Furthermore, I think it would be fair to acknowledge the study by (De Gouw and Lovejoy, 1998).
Line 109: I would not call those concentrations “normal” and “high”. Both are unrealistically high. Please rephrase. You might want to express those concentrations also as a typically background and urban polluted ozone exposure time.
Line 113 and following: When determining the heterogeneous oxidation kinetics using aerosol particles, one has to pay attention to how reactivity scales with particle size (surface/volume). See e.g., studies by (Lim et al., 2017; Slade and Knopf, 2014). Have those experiments been conducted? How does the size distribution change prior to and after ozone exposure?
Somewhere in the introduction, to elevate the discussion, recent modeling studies that account for viscosity changes in multiphase chemical kinetics, could be briefly mentioned. E.g., (Berkemeier et al., 2021).

# What is needed
In the review comments, which study is given as an example of recent modeling that accounts for viscosity changes in multiphase chemical kinetics?

# Material shown
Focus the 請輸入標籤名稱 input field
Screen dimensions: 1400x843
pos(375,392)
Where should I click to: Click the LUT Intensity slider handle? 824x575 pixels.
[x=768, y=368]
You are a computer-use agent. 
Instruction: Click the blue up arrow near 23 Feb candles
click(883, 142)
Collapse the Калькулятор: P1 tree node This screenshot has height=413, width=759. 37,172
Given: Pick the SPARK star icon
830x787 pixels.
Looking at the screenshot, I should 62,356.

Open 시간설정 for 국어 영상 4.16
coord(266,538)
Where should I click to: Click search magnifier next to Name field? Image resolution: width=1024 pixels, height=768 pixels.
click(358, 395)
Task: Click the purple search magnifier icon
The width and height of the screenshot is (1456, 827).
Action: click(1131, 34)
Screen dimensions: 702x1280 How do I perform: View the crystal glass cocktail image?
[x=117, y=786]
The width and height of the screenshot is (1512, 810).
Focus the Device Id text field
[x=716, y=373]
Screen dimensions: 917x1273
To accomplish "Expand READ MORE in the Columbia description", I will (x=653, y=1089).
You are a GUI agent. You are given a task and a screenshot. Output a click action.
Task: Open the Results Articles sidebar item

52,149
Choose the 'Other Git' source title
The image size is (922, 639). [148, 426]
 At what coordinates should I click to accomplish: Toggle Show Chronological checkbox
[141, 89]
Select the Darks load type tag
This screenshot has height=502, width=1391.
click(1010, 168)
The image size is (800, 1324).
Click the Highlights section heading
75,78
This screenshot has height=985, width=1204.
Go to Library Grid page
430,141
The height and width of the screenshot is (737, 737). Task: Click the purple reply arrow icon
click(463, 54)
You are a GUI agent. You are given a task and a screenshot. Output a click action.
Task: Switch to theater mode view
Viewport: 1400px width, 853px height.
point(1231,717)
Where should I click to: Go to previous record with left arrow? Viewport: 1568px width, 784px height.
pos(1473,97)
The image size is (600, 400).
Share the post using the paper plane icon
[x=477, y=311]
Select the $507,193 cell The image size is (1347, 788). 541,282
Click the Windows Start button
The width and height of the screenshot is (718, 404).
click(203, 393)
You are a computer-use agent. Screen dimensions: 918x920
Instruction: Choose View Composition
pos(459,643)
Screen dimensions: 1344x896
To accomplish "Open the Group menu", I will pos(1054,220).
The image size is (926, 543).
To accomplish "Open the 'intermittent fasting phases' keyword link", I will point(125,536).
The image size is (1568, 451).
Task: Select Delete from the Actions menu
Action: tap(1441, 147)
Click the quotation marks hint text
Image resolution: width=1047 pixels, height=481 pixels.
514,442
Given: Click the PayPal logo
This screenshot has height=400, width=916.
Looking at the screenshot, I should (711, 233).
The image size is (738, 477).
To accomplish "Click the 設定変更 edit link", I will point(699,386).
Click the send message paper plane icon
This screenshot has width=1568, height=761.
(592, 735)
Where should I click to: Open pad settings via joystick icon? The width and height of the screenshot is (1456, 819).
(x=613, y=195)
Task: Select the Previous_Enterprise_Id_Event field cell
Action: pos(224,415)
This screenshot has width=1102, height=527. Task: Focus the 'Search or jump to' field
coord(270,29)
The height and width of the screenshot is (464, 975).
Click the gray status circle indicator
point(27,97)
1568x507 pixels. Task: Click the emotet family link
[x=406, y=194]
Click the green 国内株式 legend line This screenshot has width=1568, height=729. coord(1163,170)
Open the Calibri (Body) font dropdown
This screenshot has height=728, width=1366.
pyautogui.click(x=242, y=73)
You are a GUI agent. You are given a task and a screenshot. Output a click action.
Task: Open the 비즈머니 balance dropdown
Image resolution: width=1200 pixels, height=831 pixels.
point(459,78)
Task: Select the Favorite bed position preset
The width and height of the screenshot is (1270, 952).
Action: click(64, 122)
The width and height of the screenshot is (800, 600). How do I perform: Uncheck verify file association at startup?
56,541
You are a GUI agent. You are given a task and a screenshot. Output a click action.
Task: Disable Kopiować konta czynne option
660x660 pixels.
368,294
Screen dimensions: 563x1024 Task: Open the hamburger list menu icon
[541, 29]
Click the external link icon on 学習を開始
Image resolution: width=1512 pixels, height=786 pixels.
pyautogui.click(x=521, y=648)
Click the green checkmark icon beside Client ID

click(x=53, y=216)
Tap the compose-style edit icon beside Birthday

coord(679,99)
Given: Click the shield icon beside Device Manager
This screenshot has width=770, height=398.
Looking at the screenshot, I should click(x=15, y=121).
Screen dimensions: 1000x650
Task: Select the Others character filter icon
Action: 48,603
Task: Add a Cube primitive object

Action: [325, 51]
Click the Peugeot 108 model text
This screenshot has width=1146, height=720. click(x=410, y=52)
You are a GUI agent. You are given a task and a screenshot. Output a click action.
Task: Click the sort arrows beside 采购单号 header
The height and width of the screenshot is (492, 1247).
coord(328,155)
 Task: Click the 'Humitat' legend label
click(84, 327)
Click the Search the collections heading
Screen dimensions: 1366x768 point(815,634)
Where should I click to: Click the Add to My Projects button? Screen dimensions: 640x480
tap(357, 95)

# Task result
Berkemeier et al., 2021